Charon's Complexity - Sputnik International, 1920, 15.01.2022
According to the South China Morning Post, the facility located in Jiangsu Province, will play an important part in the exploration of the Moon as China plans to land its astronauts on Earth's satellite by 2030 and set up a base there.
Chinese scientists have built an artificial moon that will make it possible to conduct experiments in low gravity. According to the researchers, their creation is the first of its kind in the world and is designed so that it can make gravity "disappear". The researchers say they were inspired by an experiment conducted by the Russian-Dutch-British physicist Andre Geim, who used magnets to levitate a frog.

The device consists of a 2-foot room placed inside a vacuum chamber, which, in turn, has two powerful magnets. The magnets generate a strong magnetic field, making the room levitate. Chinese researchers simulated the lunar landscape in the room, putting rocks and dust in there.

Simulating low gravity requires flying in an aircraft and tests last minutes, with this artificial moon one can simulate low gravity "for as long as you want", its creators say.

Chinese scientists now plan to test the facility on Earth before it will be sent to the Moon, where gravity is about a sixth of that on our planet.

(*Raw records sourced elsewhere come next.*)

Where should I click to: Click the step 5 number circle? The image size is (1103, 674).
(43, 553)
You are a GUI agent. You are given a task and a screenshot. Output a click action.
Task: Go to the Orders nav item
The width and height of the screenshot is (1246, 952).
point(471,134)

"Some experiments, such as an impact test, need just a few seconds. But others, such as creep testing, can take several days", said Li Ruilin, a geotechnical engineer at the China University of Mining and Technology.

Why Does China Need an 'Artificial Moon'?

Beijing along with other space superpowers like Russia and the United States, plan to land astronauts on Earth's satellite and even establish a presence there. Because this will be a first of its kind mission scientists need to know how certain materials and technology will behave in the lunar environment over a long time.
There is no atmosphere on Earth's satellite and temperatures can change drastically in a short period of time.

Researchers say they have already conducted a test on the prototype of their creation. It showed that drill resistance could be much higher on the Moon than was previously predicted. Further tests may reveal whether 3D printing is possible on the lunar surface and if the answer is yes, then this will facilitate exploration of the Moon – instead of sending heavy and expensive equipment to our satellite, researchers will be able to build it there.

"Some experiments conducted in the simulated environment can also give us some important clues, such as where to look for water trapped under the surface", Li Ruilin said.

The researchers plan to make the facility available to scientists around the world. Beijing plans to send astronauts to the Moon by 2030 and set up a base there some time later.

Incidentally, Chinese researchers are also conducting experiments with an "artificial sun". According to the news agency Xinhua, the Experimental Advanced Superconducting Tokamak fusion reactor, which has produced temperatures five times hotter than the real Sun, could ring in an era of limitless clean energy.